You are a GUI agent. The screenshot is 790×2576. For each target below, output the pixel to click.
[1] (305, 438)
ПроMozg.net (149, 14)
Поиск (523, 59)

...

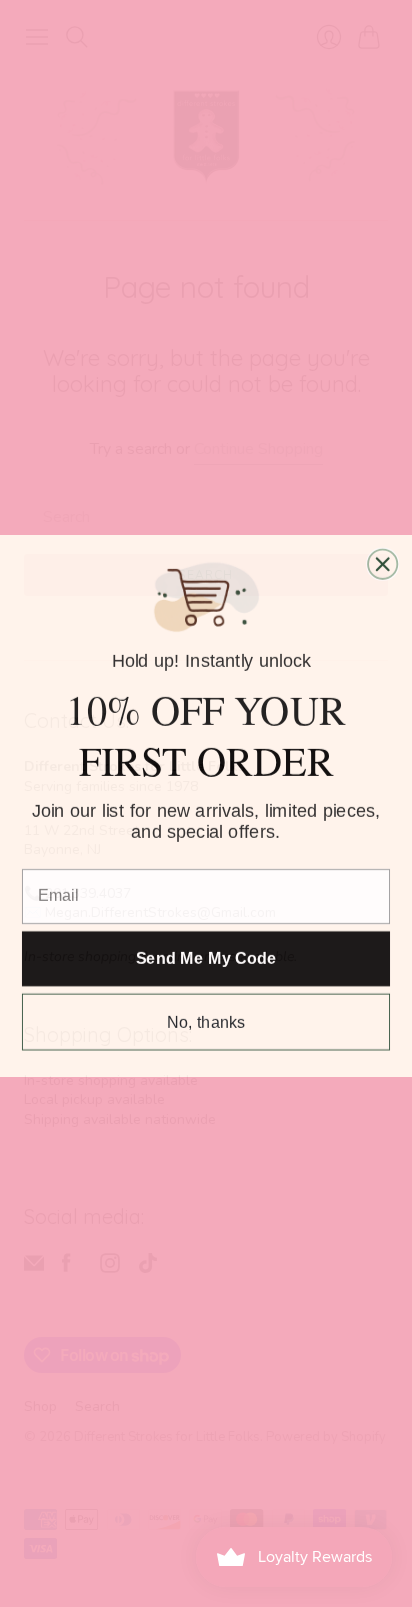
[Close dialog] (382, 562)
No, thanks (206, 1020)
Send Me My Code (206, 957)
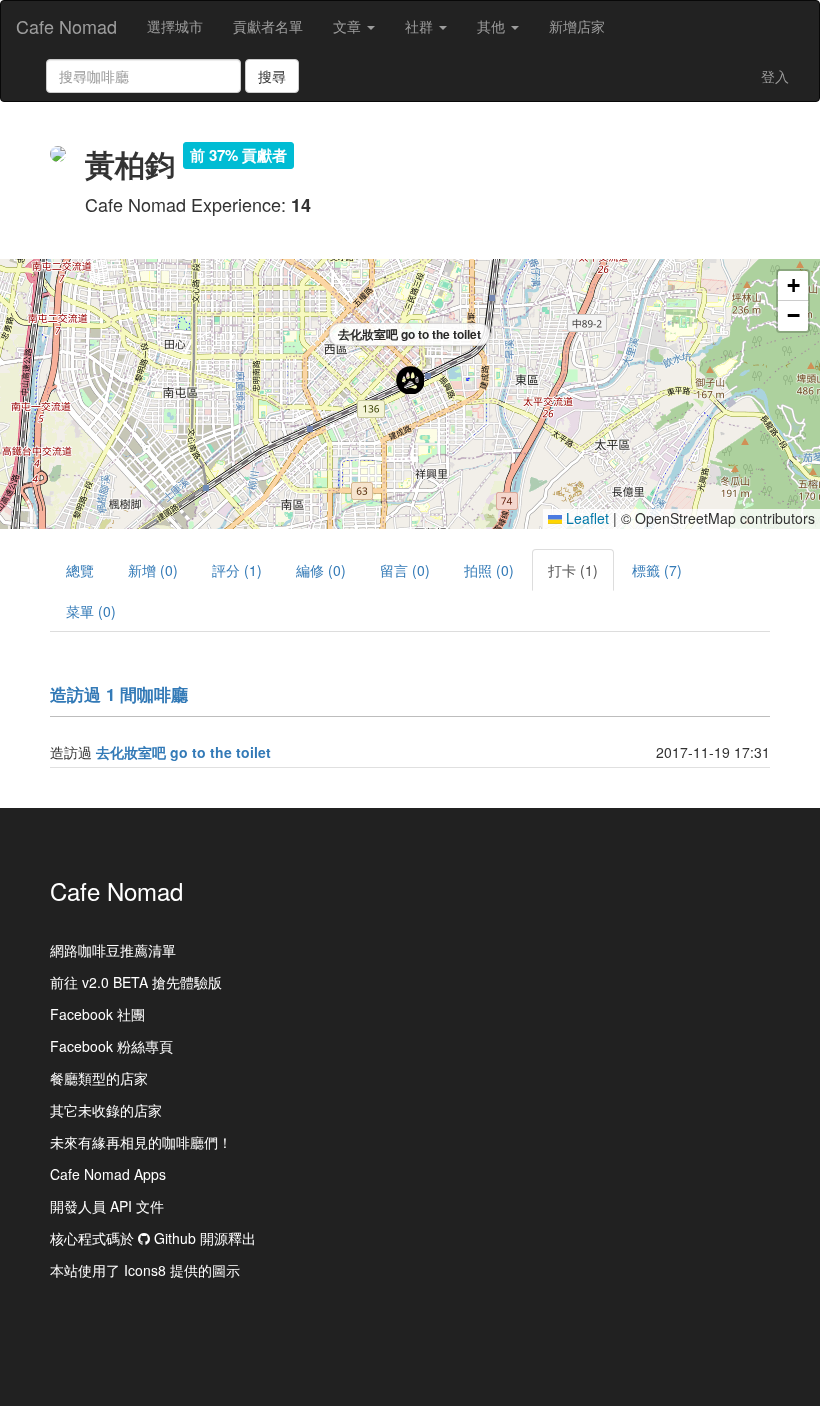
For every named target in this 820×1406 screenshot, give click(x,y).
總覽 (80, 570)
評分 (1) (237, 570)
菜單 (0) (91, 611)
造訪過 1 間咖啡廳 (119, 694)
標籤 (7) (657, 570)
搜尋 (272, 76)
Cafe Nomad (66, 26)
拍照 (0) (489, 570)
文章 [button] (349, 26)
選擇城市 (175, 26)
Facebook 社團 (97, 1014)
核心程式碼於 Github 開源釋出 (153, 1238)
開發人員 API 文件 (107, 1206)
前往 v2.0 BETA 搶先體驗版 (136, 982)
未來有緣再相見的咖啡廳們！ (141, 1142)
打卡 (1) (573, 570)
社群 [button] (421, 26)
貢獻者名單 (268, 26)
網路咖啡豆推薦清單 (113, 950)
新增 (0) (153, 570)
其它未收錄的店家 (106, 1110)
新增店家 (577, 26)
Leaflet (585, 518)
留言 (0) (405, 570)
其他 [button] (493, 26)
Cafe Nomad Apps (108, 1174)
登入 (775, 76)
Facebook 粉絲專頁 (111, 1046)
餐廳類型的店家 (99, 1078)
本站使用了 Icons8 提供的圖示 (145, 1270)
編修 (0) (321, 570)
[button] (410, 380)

### What to work on
Set the pictures aside and reproduce exactly the lines above, from the line holding "[Close dialog] (382, 562)" through the line holding "其他 [button] (493, 26)", both included, with nothing else.

### Task solution
[Close dialog] (382, 562)
No, thanks (206, 1020)
Send Me My Code (206, 957)
For every named target in this 820×1406 screenshot, give click(x,y).
總覽 (80, 570)
評分 (1) (237, 570)
菜單 (0) (91, 611)
造訪過 1 間咖啡廳 (119, 694)
標籤 (7) (657, 570)
搜尋 (272, 76)
Cafe Nomad (66, 26)
拍照 (0) (489, 570)
文章 [button] (349, 26)
選擇城市 (175, 26)
Facebook 社團 (97, 1014)
核心程式碼於 Github 開源釋出 (153, 1238)
開發人員 API 文件 (107, 1206)
前往 v2.0 BETA 搶先體驗版 (136, 982)
未來有緣再相見的咖啡廳們！ (141, 1142)
打卡 (1) (573, 570)
社群 [button] (421, 26)
貢獻者名單 (268, 26)
網路咖啡豆推薦清單 (113, 950)
新增 (0) (153, 570)
其它未收錄的店家 (106, 1110)
新增店家 (577, 26)
Leaflet (585, 518)
留言 (0) (405, 570)
其他 [button] (493, 26)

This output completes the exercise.